On a new graph defined on the order of elements of a finite group

TL;DR

This paper introduces the coprime order graph of finite groups, exploring its properties and relations to group structure, including conditions for Eulerian, connected, complete, planar, and Hamiltonian graphs, with spectral analysis for specific groups.

Contribution

The paper defines a new coprime order graph for finite groups and investigates its properties, linking graph characteristics to group-theoretic features, and computes spectral data for particular cases.

Findings

Characterizes when the graph is Eulerian, connected, complete, planar, and Hamiltonian.

Provides spectral analysis of the signless Laplacian for specific groups.

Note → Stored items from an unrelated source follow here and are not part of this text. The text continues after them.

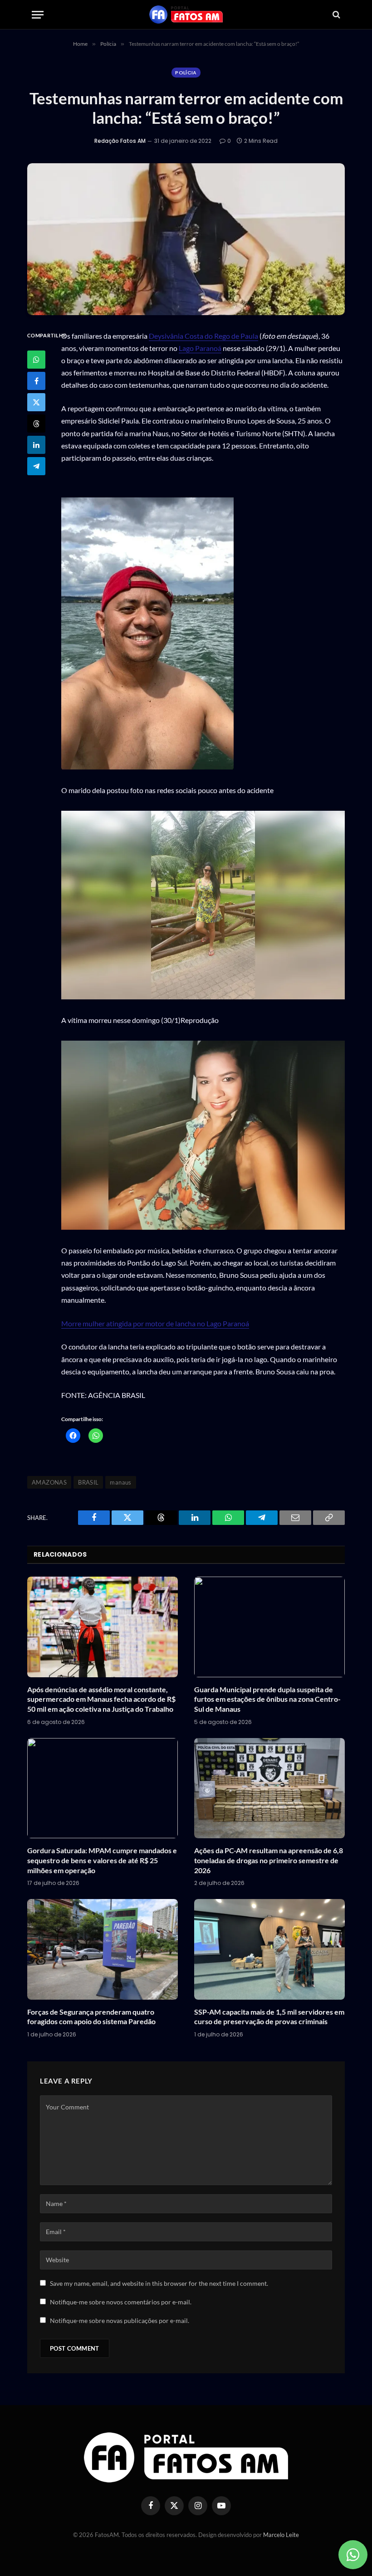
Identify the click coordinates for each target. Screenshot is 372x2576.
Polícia (185, 72)
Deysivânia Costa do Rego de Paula (203, 335)
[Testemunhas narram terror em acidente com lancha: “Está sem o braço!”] (186, 239)
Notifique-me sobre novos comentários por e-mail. (120, 2302)
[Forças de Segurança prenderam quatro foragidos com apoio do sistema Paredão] (102, 1949)
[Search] (335, 15)
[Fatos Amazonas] (186, 14)
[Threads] (36, 423)
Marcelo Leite (281, 2534)
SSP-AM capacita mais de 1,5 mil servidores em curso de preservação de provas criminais (269, 2016)
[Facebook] (36, 381)
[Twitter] (36, 402)
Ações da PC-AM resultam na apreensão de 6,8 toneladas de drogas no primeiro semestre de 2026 (268, 1860)
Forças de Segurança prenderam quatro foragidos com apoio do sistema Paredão (91, 2016)
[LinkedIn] (36, 445)
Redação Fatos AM (120, 141)
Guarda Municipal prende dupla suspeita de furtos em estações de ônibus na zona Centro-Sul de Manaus (267, 1699)
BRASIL (88, 1482)
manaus (120, 1482)
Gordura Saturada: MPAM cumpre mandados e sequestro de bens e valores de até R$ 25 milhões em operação (102, 1860)
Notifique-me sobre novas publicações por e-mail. (119, 2320)
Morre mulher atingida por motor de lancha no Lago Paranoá (155, 1323)
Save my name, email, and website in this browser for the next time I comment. (159, 2283)
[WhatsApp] (36, 360)
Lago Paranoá (200, 348)
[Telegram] (36, 466)
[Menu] (38, 15)
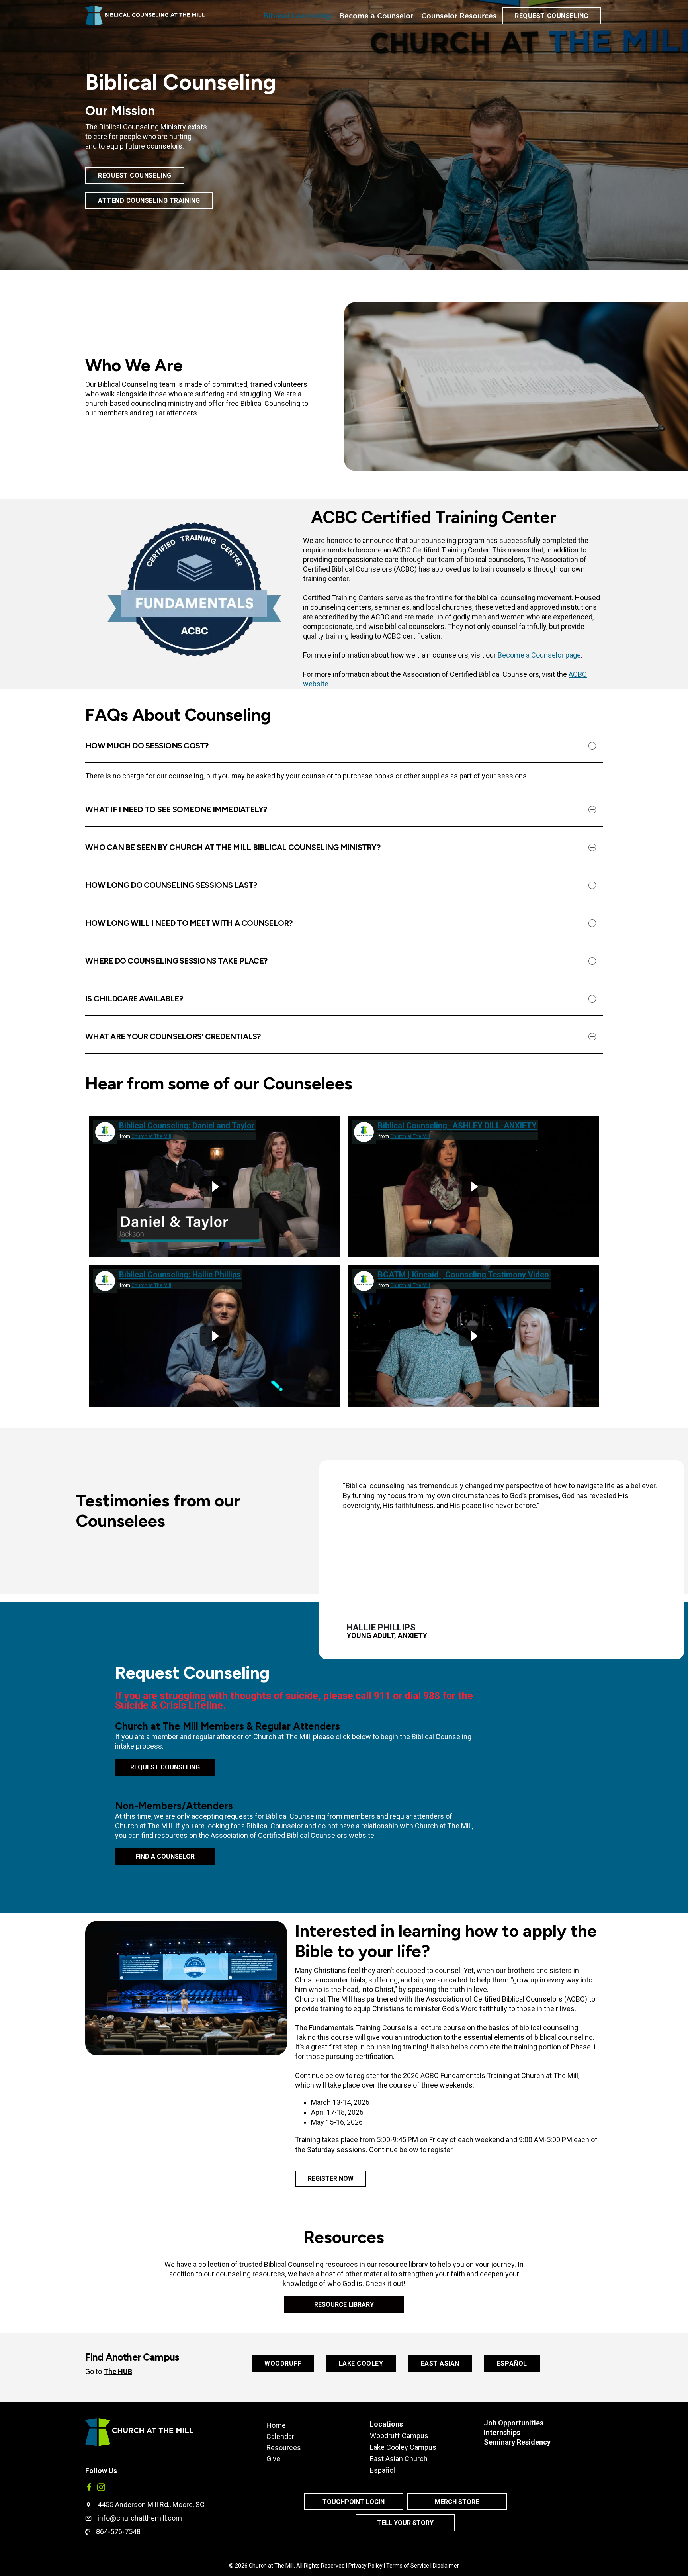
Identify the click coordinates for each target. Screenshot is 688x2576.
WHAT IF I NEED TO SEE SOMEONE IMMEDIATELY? (176, 809)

Derives conditions for graph properties based on group parameters.

Abstract

In this paper, a new graph structure called the \textit{coprime order graph} of a finite group $G$ denoted by $\Theta(G)$ has been introduced. The \textit{coprime graph} of a finite group introduced by Ma, Wei, and Yang [\textit{The coprime graph of a group. International Journal of Group Theory, 3(3), pp.13-23.}] is a subgraph of the \textit{coprime order graph} introduced in this paper. The vertex set of $\Theta(G)$ is $G$, and any two vertices $x,y$ in $\Theta(G)$ are adjacent if and only if $\gcd(o(x),o(y))$ is equal to $1$ or a prime number. We study how the graph properties of $\Theta(G)$ and group properties of $G$ are related among themselves. We provide a necessary and sufficient condition for $\Theta(G)$ to be Eulerian for any finite group $G$. We also study $\Theta(G)$ for certain finite groups like $\mathbb Z_n$ and $\mbox D_n$ and derive conditions when it is connected, complete, planar, and Hamiltonian for various $n\in \mathbb N$. We also study the vertex connectivity of $\Theta(\mathbb Z_n)$ for various $n\in \mathbb N.$ Finally, we have computed the signless Laplacian spectrum of $\Theta(G)$ when $G=\mathbb Z_n$ and $G=\mbox D_n$ for $n\in \{pq,p^m\}$ where $p,q$ are distinct primes and $m\in \mathbb{N}$.